> EXERCISE REQUIREMENTS:
1. In the passage on dominance-based dog training, translate this sentence into Spanish: "The argument is not that dominance/aversive training techniques and methods cannot work."
2. Decide whether each statement agrees with the passage on dominance-based dog training. Answer yes or no, and quote the words from the passage that decide it.
(a) The research behind the alpha/dominance theory was found to be invalid.
(b) Professionals claim that dominance/aversive training methods cannot work.
(c) Ongoing research has sharpened the focus only on how wolves and dogs are alike.
3. According to the passage on dominance-based dog training, how do professionals describe the other techniques and methods compared with dominance/aversive training?

> READING PASSAGE:
· · · ·

As explained in "The Flawed Alpha Wolf Theory" article, the research and conclusions that were the basis of the alpha/dominance theory were found to be flawed and, ultimately, invalid.
In addition, ongoing scientific research has advanced our understanding of the behaviour of wolves and dogs, which brings their similarities and their differences into sharper focus.
Based on modern research and studies; applied animal behaviourists, veterinary behaviourists, leading trainers and behaviour consultants, and professional organizations from all over the world are now strongly advocating training methods and behaviour modification strategies that do not involve the dominance/aversive practices of the past.
Doesn't Dominance/Aversive Training Work?
The argument is not that dominance/aversive training techniques and methods cannot work. Instead, professionals are saying that there are other techniques and methods which are more effective, more humane, and far less risky.

· · · ·

> EXTRACTED MATERIAL:
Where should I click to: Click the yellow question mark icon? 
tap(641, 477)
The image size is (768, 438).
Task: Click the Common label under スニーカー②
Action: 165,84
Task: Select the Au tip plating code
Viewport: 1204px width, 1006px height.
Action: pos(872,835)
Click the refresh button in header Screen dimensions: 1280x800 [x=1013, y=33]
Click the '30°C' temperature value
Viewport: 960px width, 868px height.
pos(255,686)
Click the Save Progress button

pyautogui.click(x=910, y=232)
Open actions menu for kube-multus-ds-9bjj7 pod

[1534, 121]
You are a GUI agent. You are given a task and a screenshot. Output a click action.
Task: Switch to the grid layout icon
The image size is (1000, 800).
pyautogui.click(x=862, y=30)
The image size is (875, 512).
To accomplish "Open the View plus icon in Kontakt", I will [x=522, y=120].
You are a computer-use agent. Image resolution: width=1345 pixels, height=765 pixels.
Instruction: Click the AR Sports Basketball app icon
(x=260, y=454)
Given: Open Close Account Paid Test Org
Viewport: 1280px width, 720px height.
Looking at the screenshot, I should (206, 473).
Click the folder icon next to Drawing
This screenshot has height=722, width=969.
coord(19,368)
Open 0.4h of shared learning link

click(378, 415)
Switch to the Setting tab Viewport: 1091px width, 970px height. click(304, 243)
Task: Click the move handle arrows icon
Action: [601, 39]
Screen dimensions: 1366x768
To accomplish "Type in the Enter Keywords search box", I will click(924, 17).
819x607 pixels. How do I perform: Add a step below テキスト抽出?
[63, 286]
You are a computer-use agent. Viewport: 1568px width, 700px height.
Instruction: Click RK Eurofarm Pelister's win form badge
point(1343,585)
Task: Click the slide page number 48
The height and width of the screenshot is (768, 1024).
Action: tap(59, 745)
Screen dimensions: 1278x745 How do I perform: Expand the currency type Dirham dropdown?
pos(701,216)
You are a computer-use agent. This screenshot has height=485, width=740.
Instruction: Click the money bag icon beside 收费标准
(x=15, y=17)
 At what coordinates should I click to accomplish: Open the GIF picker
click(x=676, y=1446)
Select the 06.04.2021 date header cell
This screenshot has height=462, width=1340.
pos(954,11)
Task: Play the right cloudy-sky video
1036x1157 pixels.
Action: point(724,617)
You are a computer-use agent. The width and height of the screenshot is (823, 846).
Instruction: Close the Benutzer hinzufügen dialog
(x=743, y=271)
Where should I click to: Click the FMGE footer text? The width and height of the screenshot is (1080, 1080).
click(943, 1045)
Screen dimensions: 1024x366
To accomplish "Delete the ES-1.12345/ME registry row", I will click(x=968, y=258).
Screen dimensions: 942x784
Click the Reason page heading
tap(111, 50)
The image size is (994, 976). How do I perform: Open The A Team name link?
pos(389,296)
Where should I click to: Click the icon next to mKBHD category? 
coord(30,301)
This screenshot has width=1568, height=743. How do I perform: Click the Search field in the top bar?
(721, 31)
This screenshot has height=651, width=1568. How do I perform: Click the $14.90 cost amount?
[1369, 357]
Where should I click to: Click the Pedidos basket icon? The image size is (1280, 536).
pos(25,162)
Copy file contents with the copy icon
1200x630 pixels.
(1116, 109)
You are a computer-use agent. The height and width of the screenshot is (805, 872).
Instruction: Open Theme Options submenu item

· · · ·

> ANSWERS TO THE EXERCISES:
1. El argumento no es que las técnicas y los métodos de adiestramiento de dominancia/aversivos no puedan funcionar.

2.
(a) Yes: "were found to be flawed and, ultimately, invalid"
(b) No: "The argument is not that dominance/aversive training techniques and methods cannot work."
(c) No: "which brings their similarities and their differences into sharper focus"

3. They say the other techniques and methods are more effective, more humane, and far less risky.